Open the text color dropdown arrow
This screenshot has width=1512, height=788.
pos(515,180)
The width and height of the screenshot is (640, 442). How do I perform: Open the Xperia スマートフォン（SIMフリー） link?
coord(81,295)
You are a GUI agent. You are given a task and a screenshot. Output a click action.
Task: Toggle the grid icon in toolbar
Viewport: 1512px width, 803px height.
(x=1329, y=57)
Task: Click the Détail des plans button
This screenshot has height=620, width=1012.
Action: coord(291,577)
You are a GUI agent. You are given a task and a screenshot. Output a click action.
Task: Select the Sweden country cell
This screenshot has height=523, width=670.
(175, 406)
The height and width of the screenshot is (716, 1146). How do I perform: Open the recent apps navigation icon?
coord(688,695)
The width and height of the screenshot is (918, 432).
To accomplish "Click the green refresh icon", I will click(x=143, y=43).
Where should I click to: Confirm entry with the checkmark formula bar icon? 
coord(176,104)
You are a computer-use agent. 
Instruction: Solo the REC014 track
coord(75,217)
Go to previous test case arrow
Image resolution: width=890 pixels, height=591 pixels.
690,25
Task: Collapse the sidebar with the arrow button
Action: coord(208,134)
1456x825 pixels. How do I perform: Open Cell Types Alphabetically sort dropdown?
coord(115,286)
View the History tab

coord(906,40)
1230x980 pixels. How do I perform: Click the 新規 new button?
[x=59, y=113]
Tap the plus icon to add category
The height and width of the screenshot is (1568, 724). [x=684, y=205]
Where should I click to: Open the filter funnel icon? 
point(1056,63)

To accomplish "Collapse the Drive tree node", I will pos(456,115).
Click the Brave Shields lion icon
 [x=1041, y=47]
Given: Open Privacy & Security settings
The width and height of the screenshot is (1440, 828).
--
▶ **Exercise**: Put every line of the entries above into a JSON list of strings, one string per line, and leave out the blank lines.

▶ **Written answer**:
[
  "Open the text color dropdown arrow",
  "This screenshot has width=1512, height=788.",
  "pos(515,180)",
  "The width and height of the screenshot is (640, 442). How do I perform: Open the Xperia スマートフォン（SIMフリー） link?",
  "coord(81,295)",
  "You are a GUI agent. You are given a task and a screenshot. Output a click action.",
  "Task: Toggle the grid icon in toolbar",
  "Viewport: 1512px width, 803px height.",
  "(x=1329, y=57)",
  "Task: Click the Détail des plans button",
  "This screenshot has height=620, width=1012.",
  "Action: coord(291,577)",
  "You are a GUI agent. You are given a task and a screenshot. Output a click action.",
  "Task: Select the Sweden country cell",
  "This screenshot has height=523, width=670.",
  "(175, 406)",
  "The height and width of the screenshot is (716, 1146). How do I perform: Open the recent apps navigation icon?",
  "coord(688,695)",
  "The width and height of the screenshot is (918, 432).",
  "To accomplish \"Click the green refresh icon\", I will click(x=143, y=43).",
  "Where should I click to: Confirm entry with the checkmark formula bar icon? ",
  "coord(176,104)",
  "You are a computer-use agent. ",
  "Instruction: Solo the REC014 track",
  "coord(75,217)",
  "Go to previous test case arrow",
  "Image resolution: width=890 pixels, height=591 pixels.",
  "690,25",
  "Task: Collapse the sidebar with the arrow button",
  "Action: coord(208,134)",
  "1456x825 pixels. How do I perform: Open Cell Types Alphabetically sort dropdown?",
  "coord(115,286)",
  "View the History tab",
  "coord(906,40)",
  "1230x980 pixels. How do I perform: Click the 新規 new button?",
  "[x=59, y=113]",
  "Tap the plus icon to add category",
  "The height and width of the screenshot is (1568, 724). [x=684, y=205]",
  "Where should I click to: Open the filter funnel icon? ",
  "point(1056,63)",
  "To accomplish \"Collapse the Drive tree node\", I will pos(456,115).",
  "Click the Brave Shields lion icon",
  " [x=1041, y=47]",
  "Given: Open Privacy & Security settings",
  "The width and height of the screenshot is (1440, 828)."
]